● TRECHO SELECIONADO
Não fosse tão grave o assunto, seria possível dizer, com ironia, que ao menos desta vez os senadores acrescentaram à velha tentativa uma estratégia nova: proibir que veículos de imprensa contratem institutos que tenham prestado serviços a partidos ou órgãos públicos até um ano antes das eleições.
Trata-se apenas de outra forma de buscar o mesmo fim. Pretende-se suspender ou apequenar um direito básico dos cidadãos –o do livre acesso à informação– em nome de temores, preconceitos e conveniências de políticos profissionais.
Atribui-se ao brasileiro o hábito de dar preferência ao candidato situado à frente nos levantamentos, renunciando a suas reais inclinações em benefício de quem lhe parecer mais próximo da vitória.
Ainda que isso possa ocorrer, a proposta de censurar as pesquisas se fundamenta num princípio equivocado e antidemocrático: o de que é melhor o voto de um cidadão desinformado do que o de um com acesso ao maior número de dados disponíveis sobre a disputa.
Valesse esse raciocínio, também poderiam os parlamentares propor que fosse suspensa a circulação de jornais, a exibição de noticiários televisivos e até a troca de ideias na internet. Tudo poderia distorcer a vontade pura do eleitor.
Claro está que controlar a tal ponto as informações e opiniões em curso seria impossível. Feito isso, nada restaria das característica democráticas de que a disputa pudesse se revestir.
A censura às pesquisas seria, ademais, discriminatória. Enquanto um pequeno grupo de políticos, publicitários e formadores de opinião poderia acompanhar os levantamentos dos institutos de sua preferência, a maioria do eleitorado ficaria às cegas sobre as tendências.

● EXTRATO DE DADOS

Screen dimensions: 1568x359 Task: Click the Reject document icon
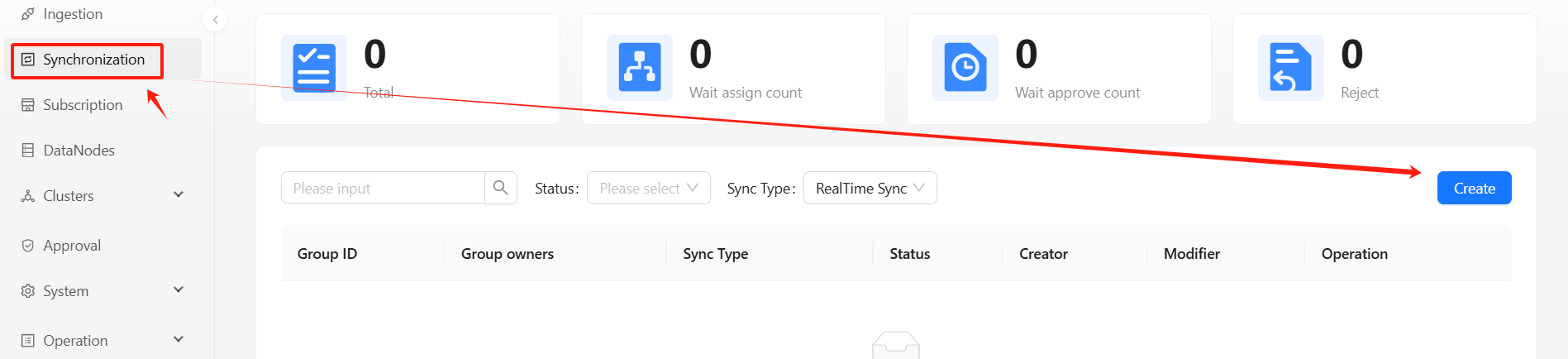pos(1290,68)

...

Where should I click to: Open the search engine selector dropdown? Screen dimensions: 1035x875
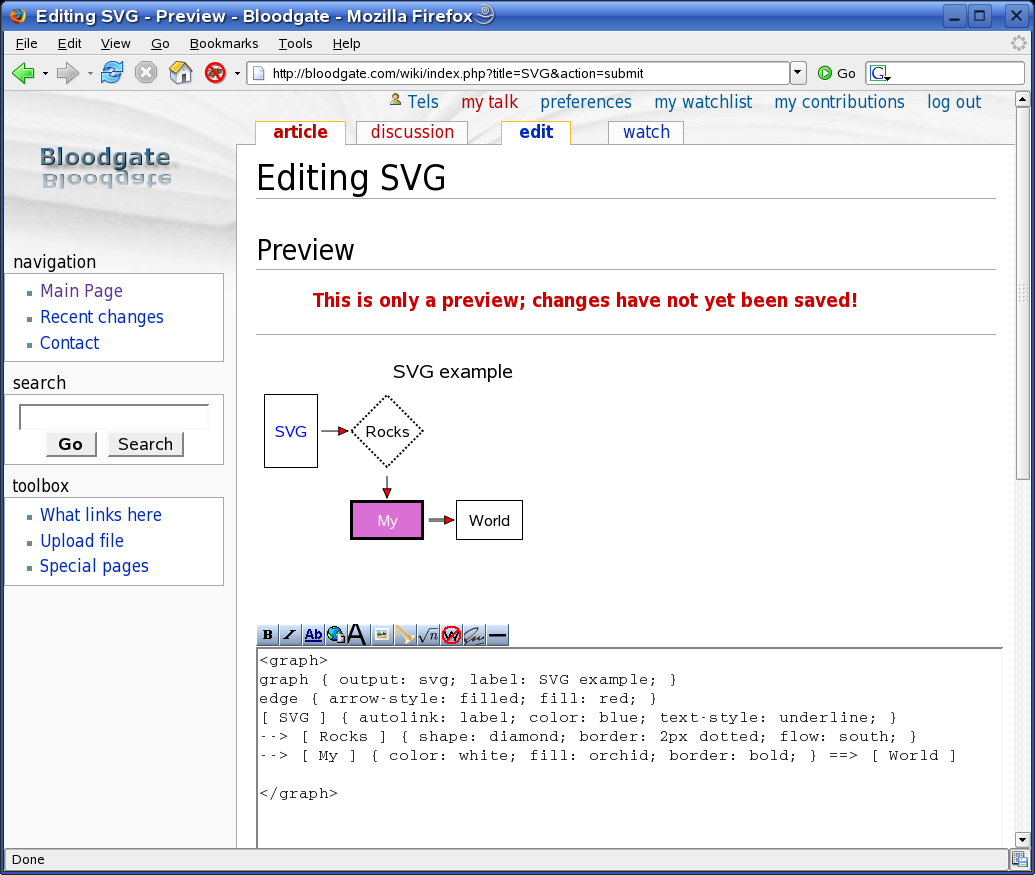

● REQUISITOS
1. Transcreva, por favor, o trecho sobre as pesquisas eleitorais desde "Trata-se apenas de" até "de políticos profissionais.", inclusive.
2. Traduza para o inglês esta frase do trecho sobre as pesquisas eleitorais: "Atribui-se ao brasileiro o hábito de dar preferência ao candidato situado à frente nos levantamentos, renunciando a suas reais inclinações em benefício de quem lhe parecer mais próximo da vitória."
3. Prossiga com o trecho sobre as pesquisas eleitorais a partir do ponto em que ele termina.

● PROBLEMAS RESOLVIDOS
1.
Trata-se apenas de outra forma de buscar o mesmo fim. Pretende-se suspender ou apequenar um direito básico dos cidadãos –o do livre acesso à informação– em nome de temores, preconceitos e conveniências de políticos profissionais.

2. Brazilians are said to have the habit of favoring the candidate who is ahead in the polls, giving up their real inclinations for the benefit of whoever seems closest to victory.

3.
Os tribunais eleitorais exercem, de sua parte, uma vigilância sobre pesquisas inidôneas, enfrentando os riscos de manipulação –e o próprio mercado há de selecionar os institutos mais competentes, ciente de que os levantamentos não se confundem com profecias.
Seja como for, nem é certo que o cidadão siga as pesquisas para votar no primeiro colocado. Pode-se considerar que, dada a vitória certa de um candidato que não nos desagrada nem encanta, seja melhor apoiar alguém de perfil mais cortante e definido. Pode-se apostar numa mobilização em favor de segundo colocado, para inverter os resultados à última hora.
Pode-se, por fim, não acreditar nas pesquisas. A julgar pelas tendências do Senado –onde encontram simpatias os agora variados artifícios destinados a restringir ou proibir a circulação de levantamentos de opinião–, muitos parlamentares preferem não acreditar na liberdade do eleitor.